Five and a half years ago, a powerful windstorm struck South Australia, plunging nearly every South Australian home into a blackout. Although many customers near Adelaide had their power restored by late that evening, regional and rural residents waited days for power to be restored, suffering significant losses.
To prevent any similar sort of “cascading” failure – where an outage at any point in the network can cause the whole network to shut down – the state invested in what was, at the time, the largest lithium-ion battery in existence, the Hornsdale Power Reserve. Built by automaker Tesla in less than 100 days for around $90 million, the “big battery” provides 129 megawatt-hours of electric storage that can be fed into the grid through a 100 megawatt connection. The battery stabilises South Australia’s electricity grid, providing power to compensate for any outages, while also smoothing over any peaks in electricity demand. That means gas-fired electric generators designed to handle peak demand – at a price – have been used far less often since the battery came online. Hornsdale Power Reserve has saved South Australia’s grid, saved consumers money, and spares the planet a fair bit of carbon. It’s so useful – and profitable to owners Neoen – that just two years after it went online, they set to work on adding 50% more capacity to the battery.
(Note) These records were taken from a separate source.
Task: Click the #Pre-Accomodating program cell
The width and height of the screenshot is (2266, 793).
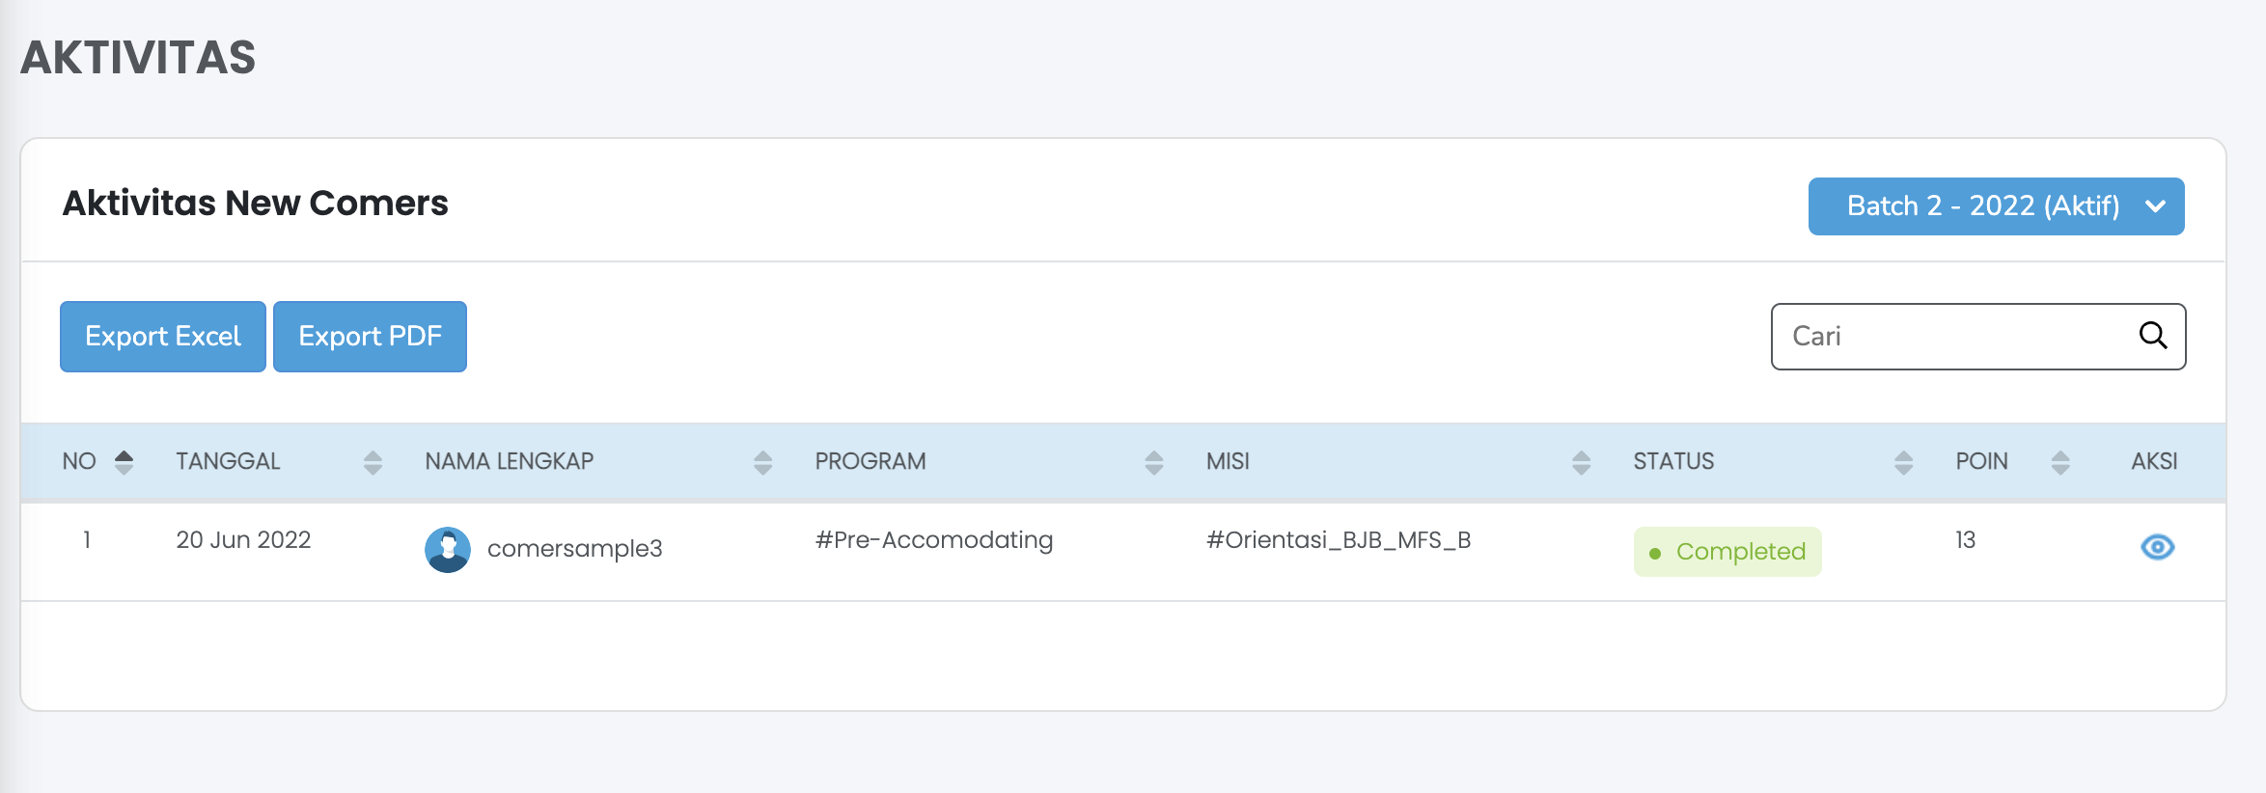Action: (x=933, y=540)
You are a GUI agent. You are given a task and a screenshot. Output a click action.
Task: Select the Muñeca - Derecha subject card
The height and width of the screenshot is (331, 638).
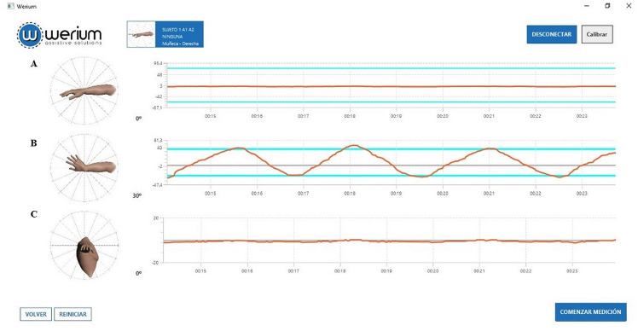pyautogui.click(x=165, y=35)
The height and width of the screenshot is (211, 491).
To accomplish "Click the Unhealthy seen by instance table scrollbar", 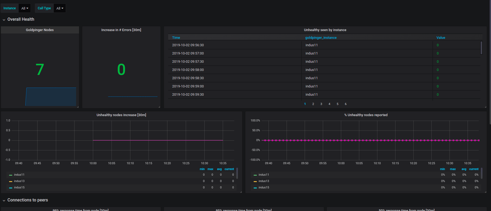I will coord(481,48).
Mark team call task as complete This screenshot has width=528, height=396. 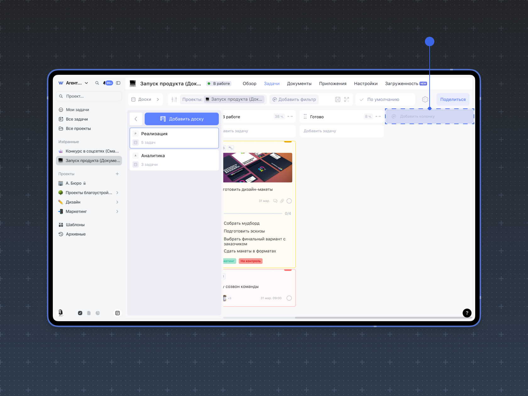289,298
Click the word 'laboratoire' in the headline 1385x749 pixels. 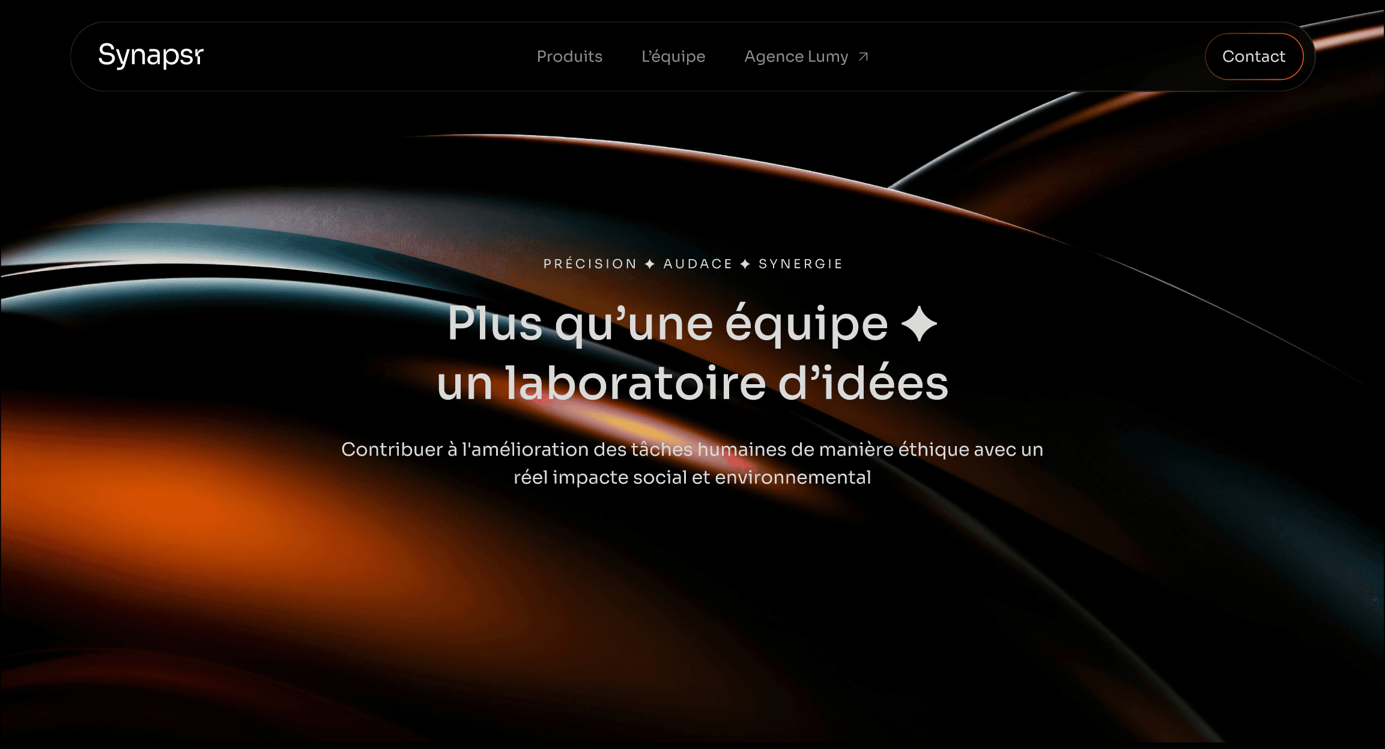[x=635, y=384]

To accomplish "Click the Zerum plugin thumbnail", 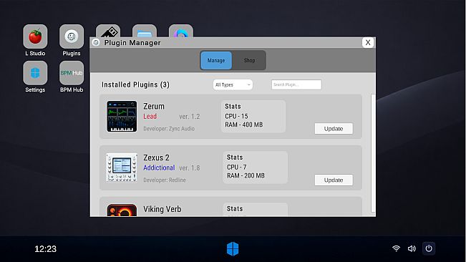I will [x=122, y=117].
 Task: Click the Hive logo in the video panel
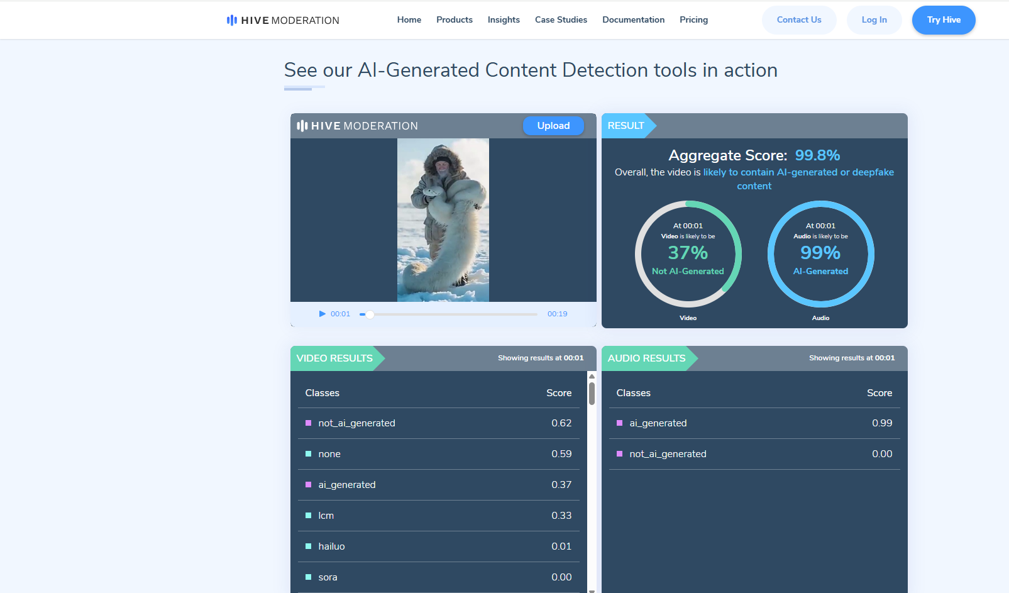(357, 126)
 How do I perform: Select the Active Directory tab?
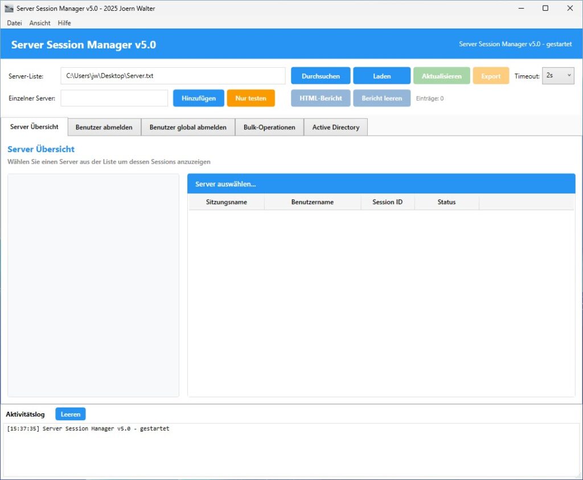[335, 127]
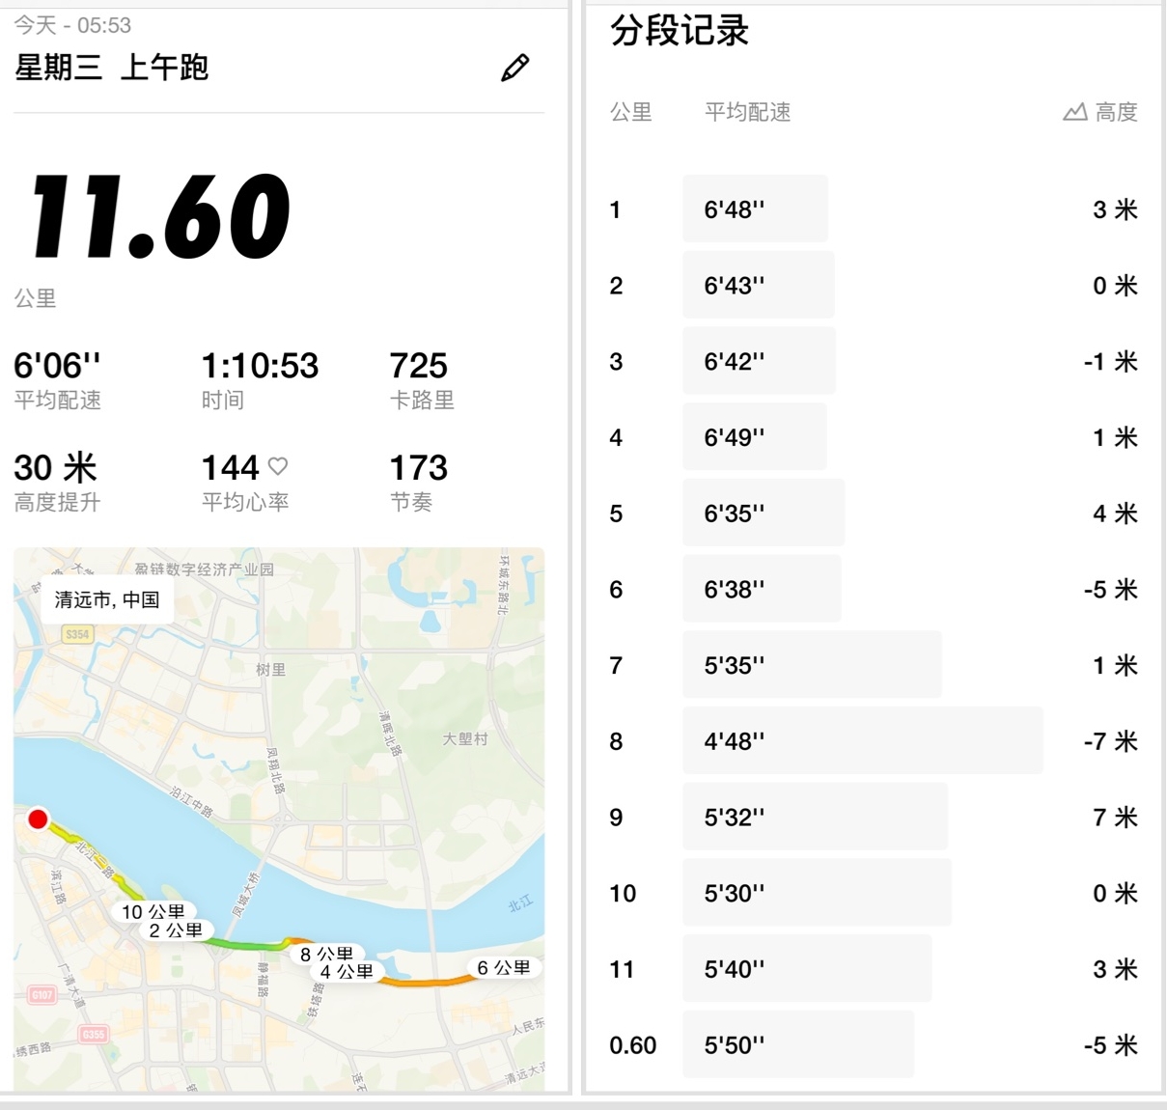Tap the 1:10:53 time value
Image resolution: width=1167 pixels, height=1110 pixels.
260,366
The success of Hornsdale Power Reserve got the attention of energy companies throughout Australia. According to the Australian Financial Review, by the end of 2022, there’ll be at least 1.1 gigawatts of battery capacity installed throughout the nation – the equivalent of six Hornsdales. All of this means that quick-to-fire-up-but-expensive-to-run gas generators may no longer be needed to smooth us through the peaks in electricity consumption. There could well be enough battery storage in place by the end of the year to make that sort of backup supply redundant. Our gas future has started to look more like a lithium future. And that’s only the opening chapter of a much more comprehensive battery-driven future.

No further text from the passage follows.